2009 Chevrolet Cobalt vs 2009 Honda Civic

Reliability comparison based on NHTSA recall and complaint records.

Synced 2026-06-14 Source: NHTSA public records Reviewed by ASE-certified contributors
Quick verdict
The 2009 Honda Civic edges this one on reliability data

Reliability data favors the 2009 Honda Civic (3.5 versus 3.3). These vehicles aren't a typical head-to-head comparison, but if you're cross-shopping them, the data is what it is.

2009 Chevrolet Cobalt

3.3/5
Reliability score
900 complaints
1 recalls (0 critical)
$13,700 repair exposure
vs
More reliable

2009 Honda Civic

3.5/5
Reliability score
394 complaints
1 recalls (0 critical)
$13,350 repair exposure

Stories from the shop

The 2009 Honda Civic edges this comparison on reliability data (3.5 versus 3.3).

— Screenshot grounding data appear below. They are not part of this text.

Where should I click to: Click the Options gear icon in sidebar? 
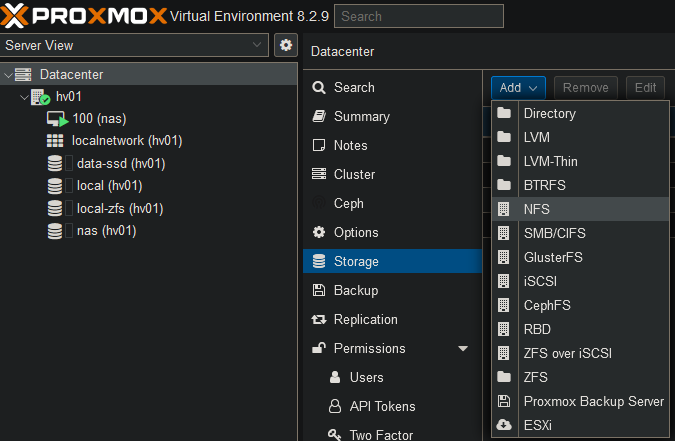pos(319,232)
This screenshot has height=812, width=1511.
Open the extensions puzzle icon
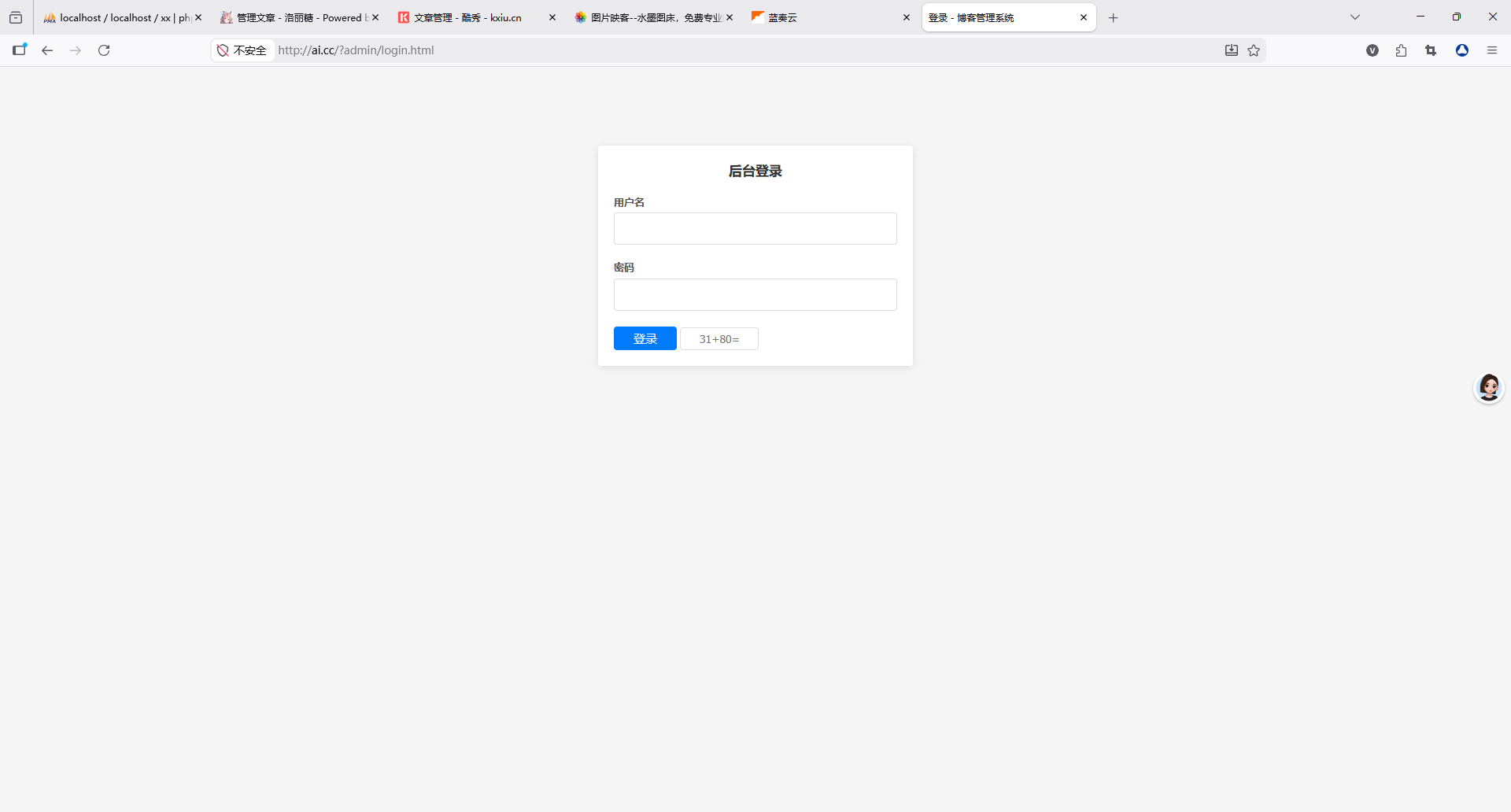1401,50
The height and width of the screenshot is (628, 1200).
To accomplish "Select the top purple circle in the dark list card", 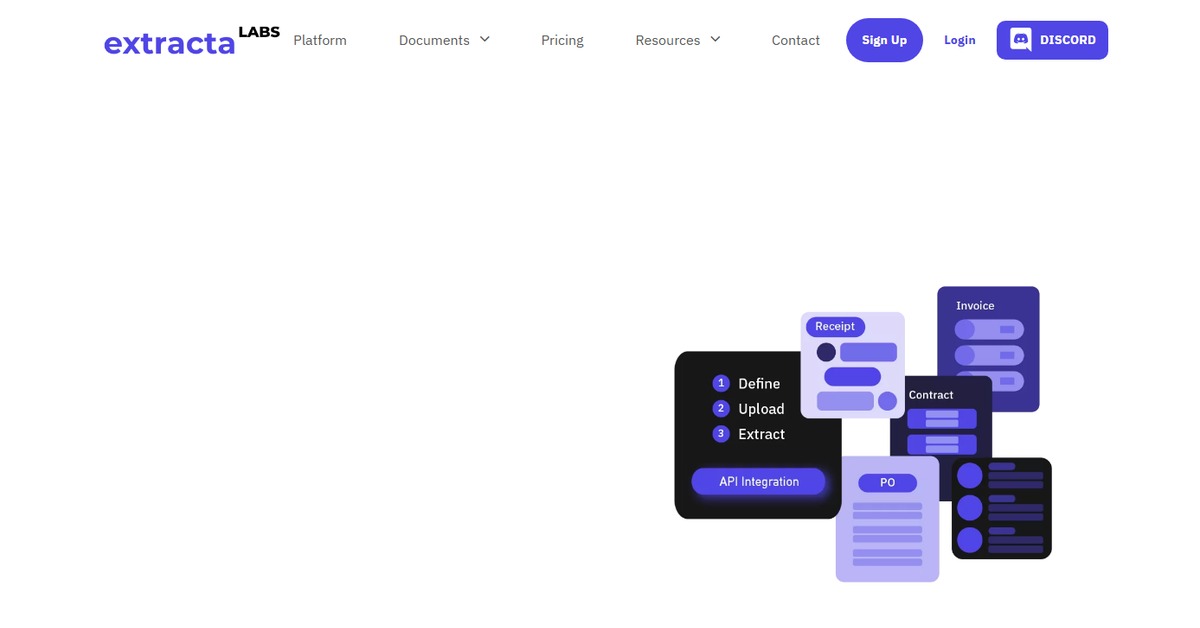I will click(x=970, y=476).
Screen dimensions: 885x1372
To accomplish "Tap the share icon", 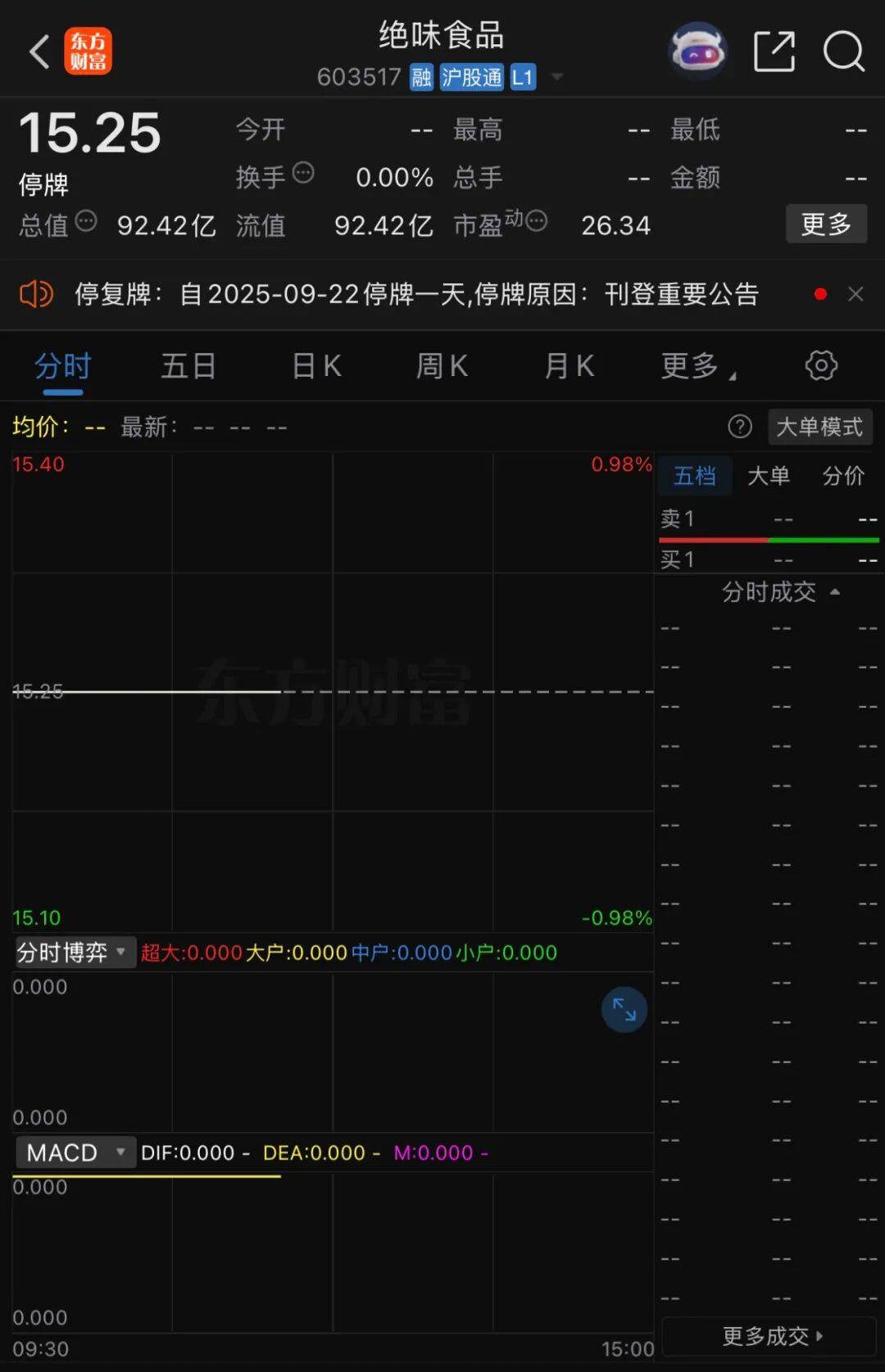I will click(x=774, y=52).
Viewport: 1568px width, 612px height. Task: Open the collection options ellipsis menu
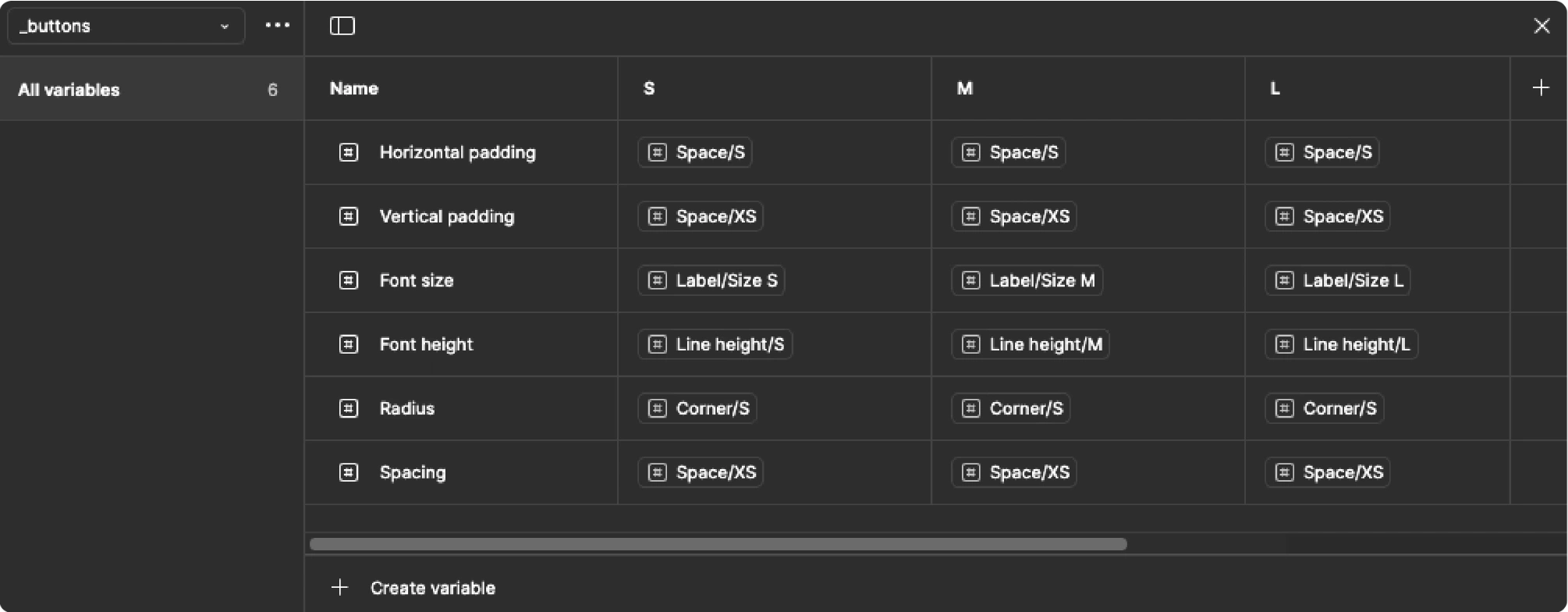[x=277, y=26]
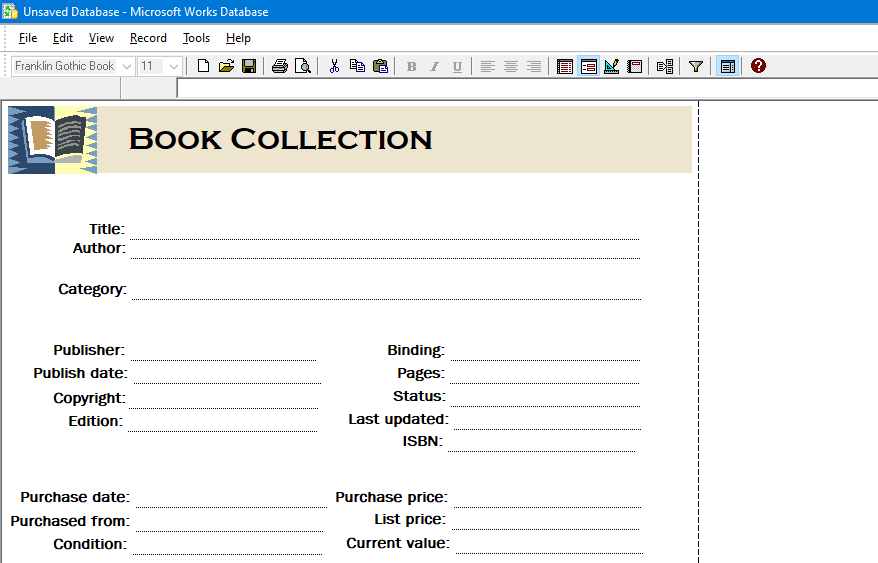878x563 pixels.
Task: Click the red Help question mark icon
Action: coord(758,66)

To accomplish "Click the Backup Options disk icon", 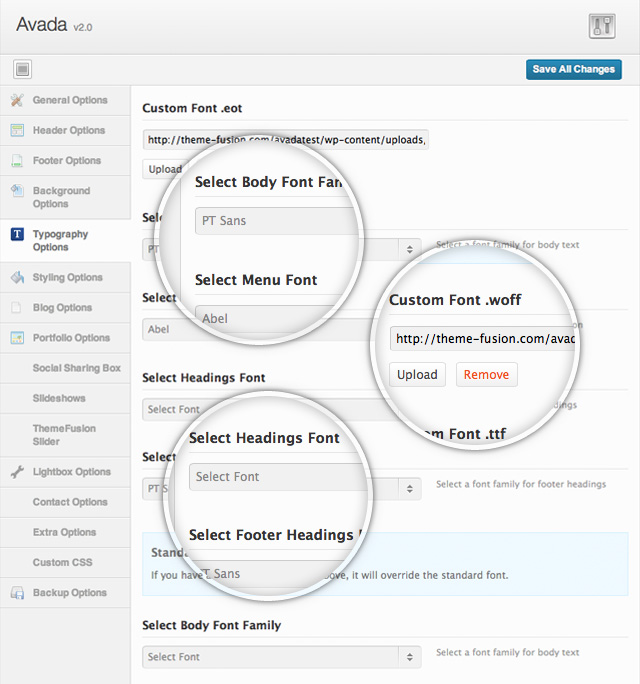I will [x=17, y=593].
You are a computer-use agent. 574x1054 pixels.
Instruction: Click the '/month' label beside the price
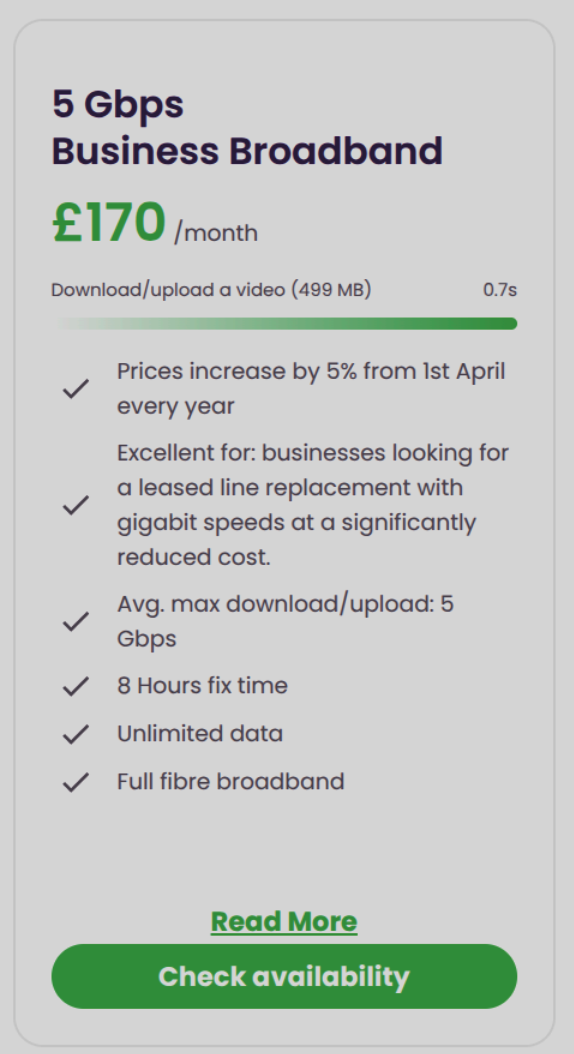[216, 233]
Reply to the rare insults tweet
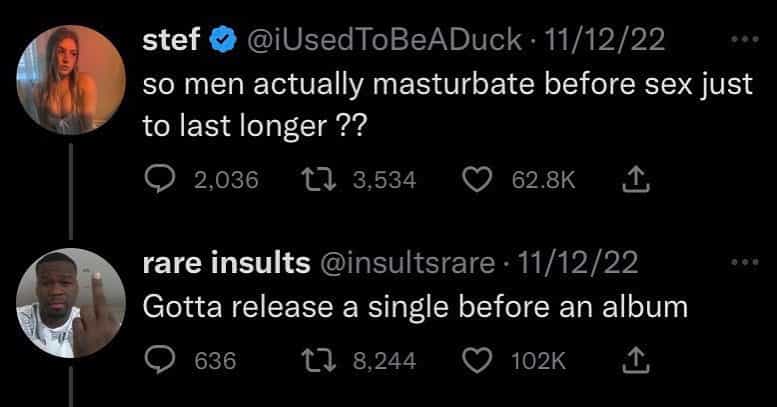This screenshot has width=777, height=407. [157, 359]
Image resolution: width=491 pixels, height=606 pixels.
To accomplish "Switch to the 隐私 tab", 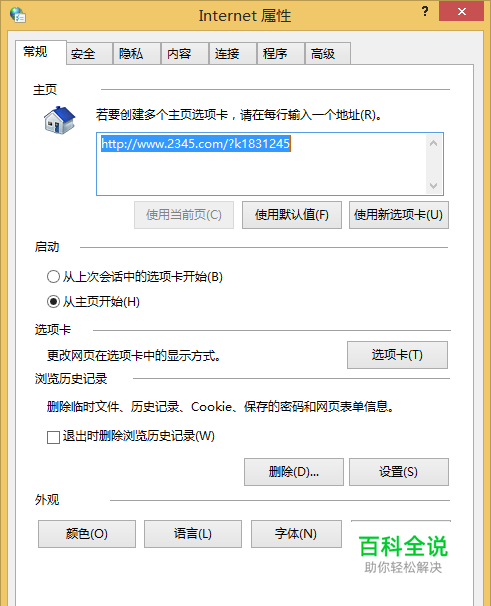I will pos(137,54).
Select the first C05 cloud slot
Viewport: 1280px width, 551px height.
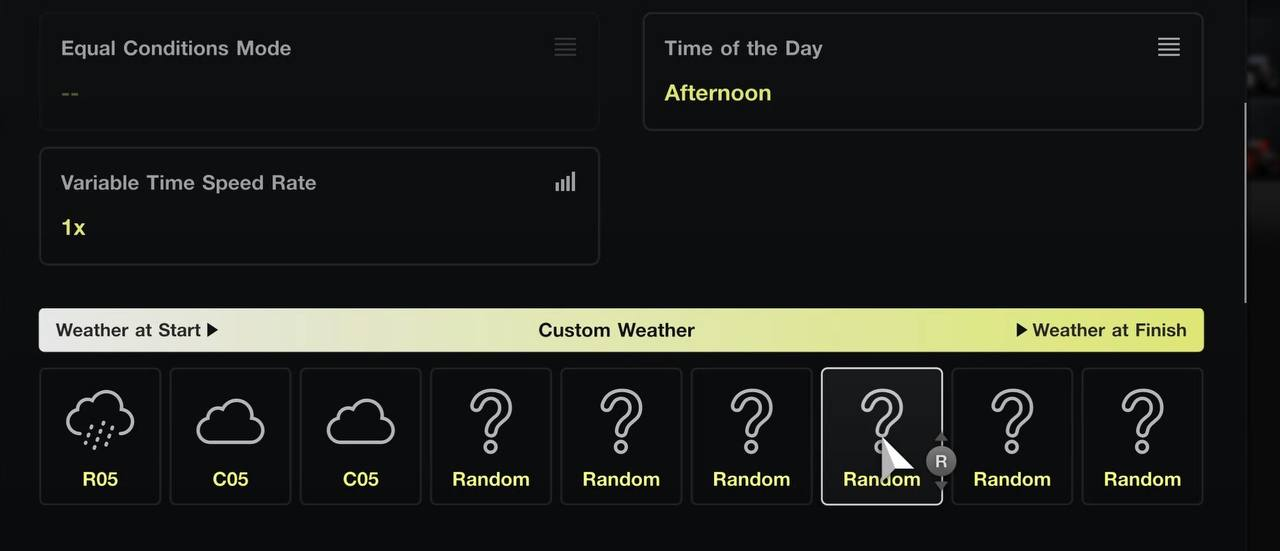[x=230, y=436]
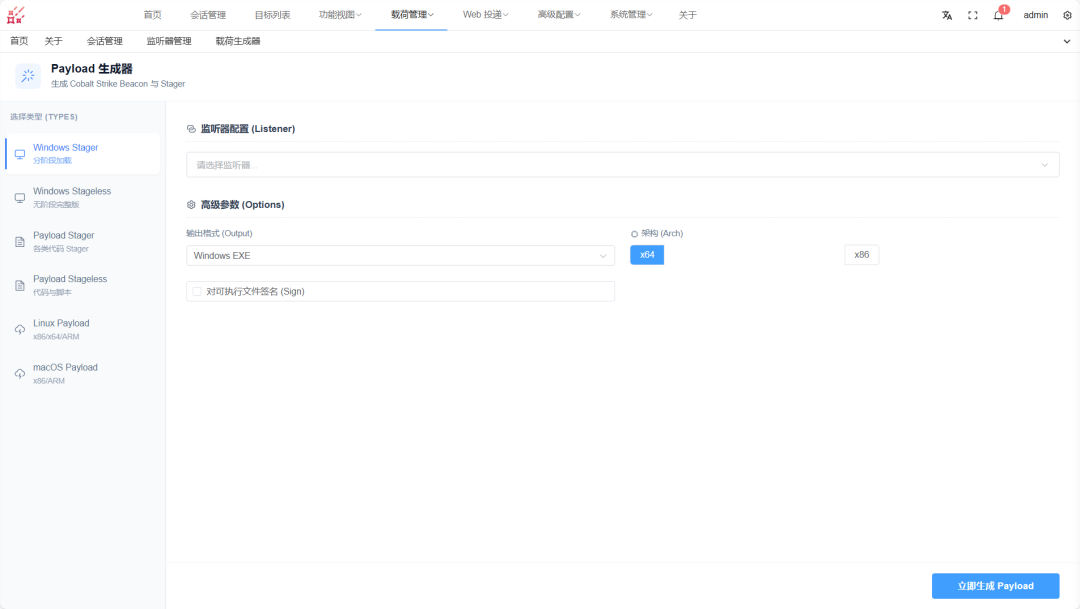Select Windows Stageless payload type
The height and width of the screenshot is (609, 1080).
(83, 197)
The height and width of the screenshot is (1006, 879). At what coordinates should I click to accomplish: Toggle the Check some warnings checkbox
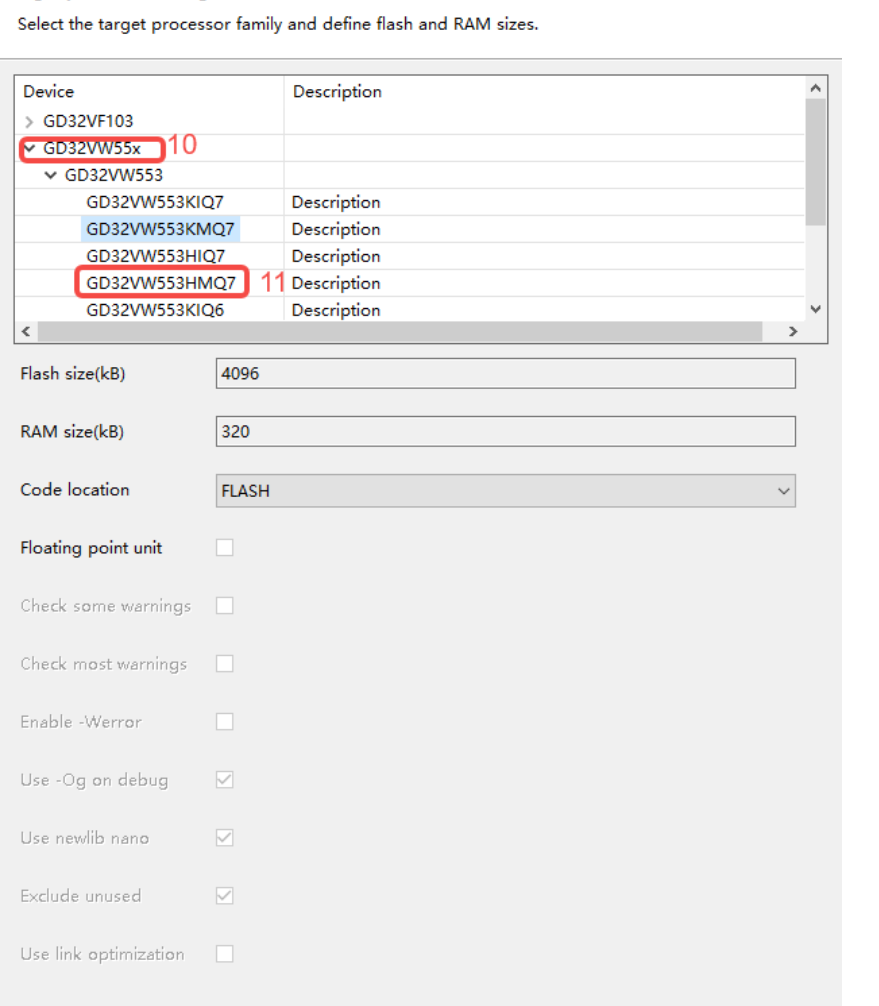coord(225,606)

These aren't a typical head-to-head, but if you're cross-shopping them, the data is what it is.

If you lean 2009 Chevrolet Cobalt, know what you're getting into on steering and brakes. Those categories have noticeably more complaints than the 2009 Honda Civic sees, and they're not cheap items when they go.

Going with the 2009 Honda Civic? Watch the airbags and body. The 2009 Chevrolet Cobalt has fewer reports in those categories, so you'd be trading one set of weak spots for another.

Bottom line: pick based on use case more than the spec sheet. If you tow heavy and don't want to think about it, that's one calculation. If you're a daily driver and want the cheapest path forward, that's another. Both of these will get you down the road. We're just telling you where each one is most likely to break.

— ProblemsByVin editorial team, drawing on the NHTSA data and shop experience.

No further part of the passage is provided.